Topeka A bill aimed at stopping the spread of synthetic marijuana won the Kansas House’s approval Wednesday, as legislators move quickly to enact what they believe is the nation’s first ban on altered herbs sometimes known as “K2” or “Spice.”
The bill, approved 110-11, targets two chemicals that are sprayed or sprinkled as a powder on herbs, so that they can be smoked and produce a pot-like high. The legislation also deals with two chemicals used for a new form of the illegal, euphoria-inducing drug Ecstasy.
It would become illegal to possess or sell those chemicals, just as it is for marijuana.
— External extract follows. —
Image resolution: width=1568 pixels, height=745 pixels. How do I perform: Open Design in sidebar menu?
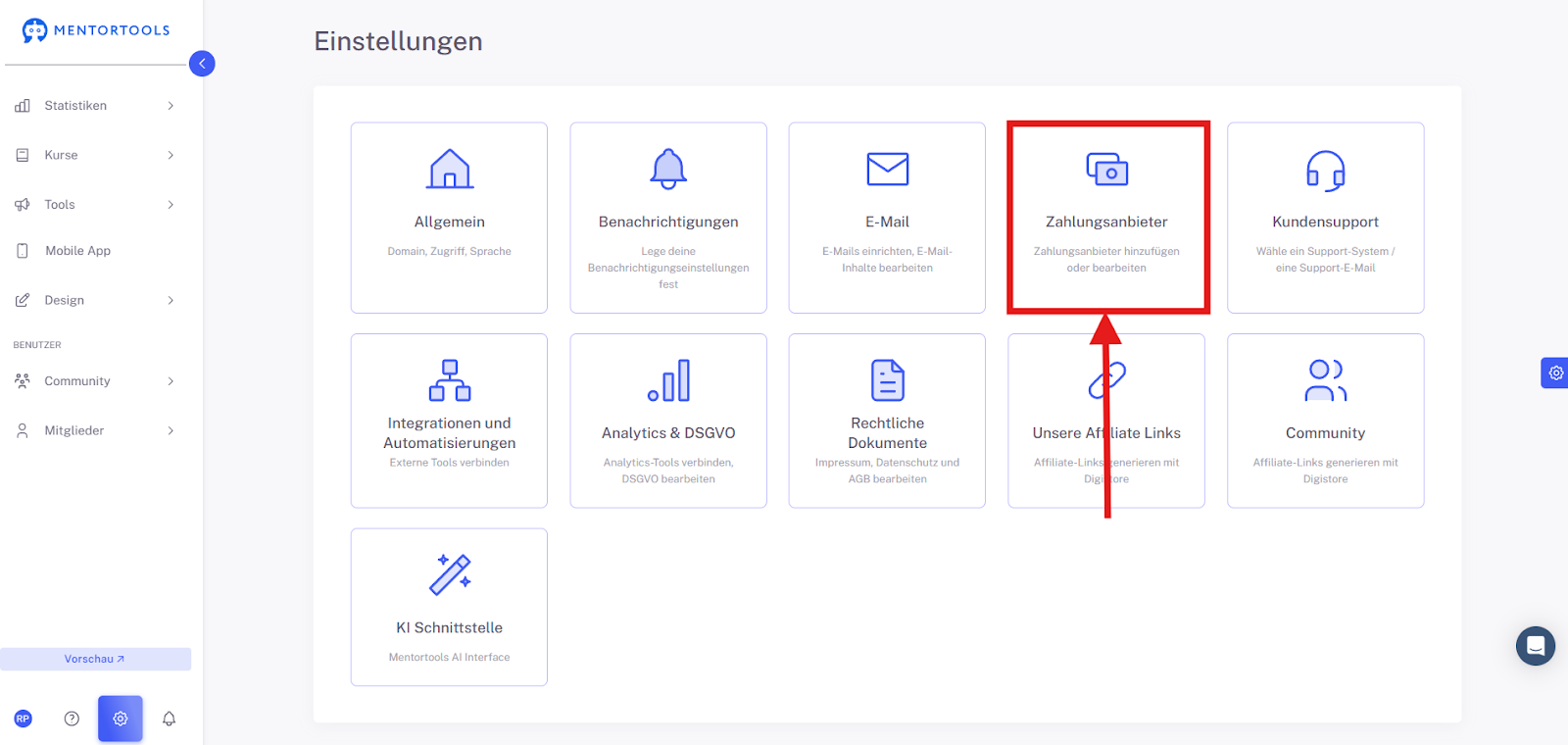coord(64,300)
Law enforcement officials in northeast Kansas have said they began seeing people using synthetic but legal marijuana last summer. The National Conference of State Legislatures knows of no attempts by other states’ lawmakers to ban it but acknowledges having done no survey on the issue.
“It has expanded over the last six months,” said Master Deputy Chris Farkes of the Johnson County Sheriff’s Department, who handles drug cases. “This one product is going to be for this niche group that wants to get high but doesn’t want to get caught.”
The Senate approved its own bill two weeks ago, 36-1. Its measure is slightly different, and the two chambers must agree on a single version.
“We can do this quickly,” said Sen. Vicki Schmidt, a Topeka Republican and pharmacist who’s pushing her chamber’s bill.
A ban would take effect within two weeks of Gov. Mark Parkinson signing it. Critics of the proposals argue that legislators are moving too quickly and not taking time to consider whether synthetic marijuana could have medical uses.
“It just seems like this discussion is a little premature,” said House Minority Leader Paul Davis, a Democrat in Lawrence, where at least one store is selling the synthetic but legal marijuana. “This bill has been put on a fast track, and I’m not sure this is a prolific issue that merits us taking action right now.”